Stored listing:
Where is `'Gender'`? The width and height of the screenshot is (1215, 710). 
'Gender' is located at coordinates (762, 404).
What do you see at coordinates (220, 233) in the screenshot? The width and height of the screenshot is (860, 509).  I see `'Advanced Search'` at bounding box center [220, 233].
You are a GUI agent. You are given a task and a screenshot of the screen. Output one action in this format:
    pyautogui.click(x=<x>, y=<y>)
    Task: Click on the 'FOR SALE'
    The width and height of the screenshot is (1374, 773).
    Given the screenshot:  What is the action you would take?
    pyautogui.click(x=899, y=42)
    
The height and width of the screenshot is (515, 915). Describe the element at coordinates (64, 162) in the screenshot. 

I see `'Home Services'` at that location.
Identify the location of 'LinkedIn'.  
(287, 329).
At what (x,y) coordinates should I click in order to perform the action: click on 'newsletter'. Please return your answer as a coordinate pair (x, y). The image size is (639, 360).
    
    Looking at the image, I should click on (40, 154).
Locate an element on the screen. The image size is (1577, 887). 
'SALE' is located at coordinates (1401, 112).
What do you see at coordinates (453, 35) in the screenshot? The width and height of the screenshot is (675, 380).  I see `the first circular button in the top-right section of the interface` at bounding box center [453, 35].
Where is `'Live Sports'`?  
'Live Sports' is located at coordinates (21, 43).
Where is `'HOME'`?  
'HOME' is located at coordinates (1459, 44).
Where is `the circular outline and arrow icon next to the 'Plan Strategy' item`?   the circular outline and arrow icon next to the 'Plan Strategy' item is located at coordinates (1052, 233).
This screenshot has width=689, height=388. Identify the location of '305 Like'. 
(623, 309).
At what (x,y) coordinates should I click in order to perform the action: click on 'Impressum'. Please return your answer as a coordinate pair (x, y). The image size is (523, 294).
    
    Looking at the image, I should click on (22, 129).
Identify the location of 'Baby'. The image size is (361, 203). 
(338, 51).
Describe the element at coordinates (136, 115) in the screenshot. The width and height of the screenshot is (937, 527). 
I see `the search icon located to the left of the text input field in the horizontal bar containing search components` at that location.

Stated exercise |
Arrange every line of the listing above as a numbered list, leaving out any blank lines.

Full response |
1. Where is `'Gender'`? The width and height of the screenshot is (1215, 710). 
2. 'Gender' is located at coordinates (762, 404).
3. What do you see at coordinates (220, 233) in the screenshot? The width and height of the screenshot is (860, 509).  I see `'Advanced Search'` at bounding box center [220, 233].
4. You are a GUI agent. You are given a task and a screenshot of the screen. Output one action in this format:
5.     pyautogui.click(x=<x>, y=<y>)
6.     Task: Click on the 'FOR SALE'
7.     The width and height of the screenshot is (1374, 773).
8.     Given the screenshot:  What is the action you would take?
9.     pyautogui.click(x=899, y=42)
10. The height and width of the screenshot is (515, 915). Describe the element at coordinates (64, 162) in the screenshot. 
11. I see `'Home Services'` at that location.
12. Identify the location of 'LinkedIn'.  
13. (287, 329).
14. At what (x,y) coordinates should I click in order to perform the action: click on 'newsletter'. Please return your answer as a coordinate pair (x, y). The image size is (639, 360).
15.     Looking at the image, I should click on (40, 154).
16. Locate an element on the screen. The image size is (1577, 887). 
17. 'SALE' is located at coordinates (1401, 112).
18. What do you see at coordinates (453, 35) in the screenshot? The width and height of the screenshot is (675, 380).  I see `the first circular button in the top-right section of the interface` at bounding box center [453, 35].
19. Where is `'Live Sports'`?  
20. 'Live Sports' is located at coordinates (21, 43).
21. Where is `'HOME'`?  
22. 'HOME' is located at coordinates (1459, 44).
23. Where is `the circular outline and arrow icon next to the 'Plan Strategy' item`?   the circular outline and arrow icon next to the 'Plan Strategy' item is located at coordinates (1052, 233).
24. This screenshot has width=689, height=388. Identify the location of '305 Like'. 
25. (623, 309).
26. At what (x,y) coordinates should I click in order to perform the action: click on 'Impressum'. Please return your answer as a coordinate pair (x, y). The image size is (523, 294).
27.     Looking at the image, I should click on (22, 129).
28. Identify the location of 'Baby'. The image size is (361, 203). 
29. (338, 51).
30. Describe the element at coordinates (136, 115) in the screenshot. The width and height of the screenshot is (937, 527). 
31. I see `the search icon located to the left of the text input field in the horizontal bar containing search components` at that location.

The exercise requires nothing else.